Segment Open

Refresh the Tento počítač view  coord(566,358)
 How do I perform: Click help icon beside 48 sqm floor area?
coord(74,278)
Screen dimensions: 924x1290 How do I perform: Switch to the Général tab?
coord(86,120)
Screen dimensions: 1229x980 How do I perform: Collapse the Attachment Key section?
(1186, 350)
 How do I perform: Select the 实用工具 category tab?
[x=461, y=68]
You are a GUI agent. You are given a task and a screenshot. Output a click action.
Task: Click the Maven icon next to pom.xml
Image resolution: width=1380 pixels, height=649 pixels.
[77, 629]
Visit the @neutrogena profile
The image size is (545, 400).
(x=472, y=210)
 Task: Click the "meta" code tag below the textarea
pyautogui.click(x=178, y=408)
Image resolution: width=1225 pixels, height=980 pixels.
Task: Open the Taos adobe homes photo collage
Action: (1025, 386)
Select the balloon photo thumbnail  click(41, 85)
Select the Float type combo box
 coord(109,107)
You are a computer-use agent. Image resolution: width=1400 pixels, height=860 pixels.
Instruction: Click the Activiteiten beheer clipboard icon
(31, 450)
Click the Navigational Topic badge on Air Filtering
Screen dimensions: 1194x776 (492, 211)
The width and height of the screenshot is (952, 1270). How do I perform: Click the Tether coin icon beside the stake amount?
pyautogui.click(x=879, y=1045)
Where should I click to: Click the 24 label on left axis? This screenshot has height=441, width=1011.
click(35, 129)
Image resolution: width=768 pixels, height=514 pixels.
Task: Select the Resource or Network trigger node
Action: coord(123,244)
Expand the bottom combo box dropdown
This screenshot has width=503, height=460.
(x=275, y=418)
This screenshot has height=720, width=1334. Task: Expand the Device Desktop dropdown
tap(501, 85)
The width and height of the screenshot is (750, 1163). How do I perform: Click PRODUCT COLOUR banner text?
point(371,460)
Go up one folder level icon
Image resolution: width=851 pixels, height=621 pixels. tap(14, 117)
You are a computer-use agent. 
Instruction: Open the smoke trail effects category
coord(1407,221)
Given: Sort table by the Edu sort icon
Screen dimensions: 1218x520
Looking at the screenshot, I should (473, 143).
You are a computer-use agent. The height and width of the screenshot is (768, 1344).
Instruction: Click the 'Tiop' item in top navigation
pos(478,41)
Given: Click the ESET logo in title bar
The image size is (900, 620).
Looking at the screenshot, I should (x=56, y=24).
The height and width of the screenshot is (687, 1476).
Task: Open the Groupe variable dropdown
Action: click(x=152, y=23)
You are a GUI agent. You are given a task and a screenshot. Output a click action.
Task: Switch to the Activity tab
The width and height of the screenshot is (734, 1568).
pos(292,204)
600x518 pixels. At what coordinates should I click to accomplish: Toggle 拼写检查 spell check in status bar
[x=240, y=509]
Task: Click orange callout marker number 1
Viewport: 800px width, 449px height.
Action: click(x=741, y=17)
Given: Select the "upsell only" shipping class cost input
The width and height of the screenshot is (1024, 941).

Segment Closed

▶ Exercise prompt
Repeat the records above in full, character for character.

▶ Expected answer
Refresh the Tento počítač view  coord(566,358)
 How do I perform: Click help icon beside 48 sqm floor area?
coord(74,278)
Screen dimensions: 924x1290 How do I perform: Switch to the Général tab?
coord(86,120)
Screen dimensions: 1229x980 How do I perform: Collapse the Attachment Key section?
(1186, 350)
 How do I perform: Select the 实用工具 category tab?
[x=461, y=68]
You are a GUI agent. You are given a task and a screenshot. Output a click action.
Task: Click the Maven icon next to pom.xml
Image resolution: width=1380 pixels, height=649 pixels.
[77, 629]
Visit the @neutrogena profile
The image size is (545, 400).
(x=472, y=210)
 Task: Click the "meta" code tag below the textarea
pyautogui.click(x=178, y=408)
Image resolution: width=1225 pixels, height=980 pixels.
Task: Open the Taos adobe homes photo collage
Action: (1025, 386)
Select the balloon photo thumbnail  click(41, 85)
Select the Float type combo box
 coord(109,107)
You are a computer-use agent. Image resolution: width=1400 pixels, height=860 pixels.
Instruction: Click the Activiteiten beheer clipboard icon
(31, 450)
Click the Navigational Topic badge on Air Filtering
Screen dimensions: 1194x776 (492, 211)
The width and height of the screenshot is (952, 1270). How do I perform: Click the Tether coin icon beside the stake amount?
pyautogui.click(x=879, y=1045)
Where should I click to: Click the 24 label on left axis? This screenshot has height=441, width=1011.
click(35, 129)
Image resolution: width=768 pixels, height=514 pixels.
Task: Select the Resource or Network trigger node
Action: coord(123,244)
Expand the bottom combo box dropdown
This screenshot has width=503, height=460.
(x=275, y=418)
This screenshot has height=720, width=1334. Task: Expand the Device Desktop dropdown
tap(501, 85)
The width and height of the screenshot is (750, 1163). How do I perform: Click PRODUCT COLOUR banner text?
point(371,460)
Go up one folder level icon
Image resolution: width=851 pixels, height=621 pixels. tap(14, 117)
You are a computer-use agent. 
Instruction: Open the smoke trail effects category
coord(1407,221)
Given: Sort table by the Edu sort icon
Screen dimensions: 1218x520
Looking at the screenshot, I should (473, 143).
You are a computer-use agent. The height and width of the screenshot is (768, 1344).
Instruction: Click the 'Tiop' item in top navigation
pos(478,41)
Given: Click the ESET logo in title bar
The image size is (900, 620).
Looking at the screenshot, I should (x=56, y=24).
The height and width of the screenshot is (687, 1476).
Task: Open the Groupe variable dropdown
Action: click(x=152, y=23)
You are a GUI agent. You are given a task and a screenshot. Output a click action.
Task: Switch to the Activity tab
The width and height of the screenshot is (734, 1568).
pos(292,204)
600x518 pixels. At what coordinates should I click to accomplish: Toggle 拼写检查 spell check in status bar
[x=240, y=509]
Task: Click orange callout marker number 1
Viewport: 800px width, 449px height.
Action: click(x=741, y=17)
Given: Select the "upsell only" shipping class cost input
The width and height of the screenshot is (1024, 941).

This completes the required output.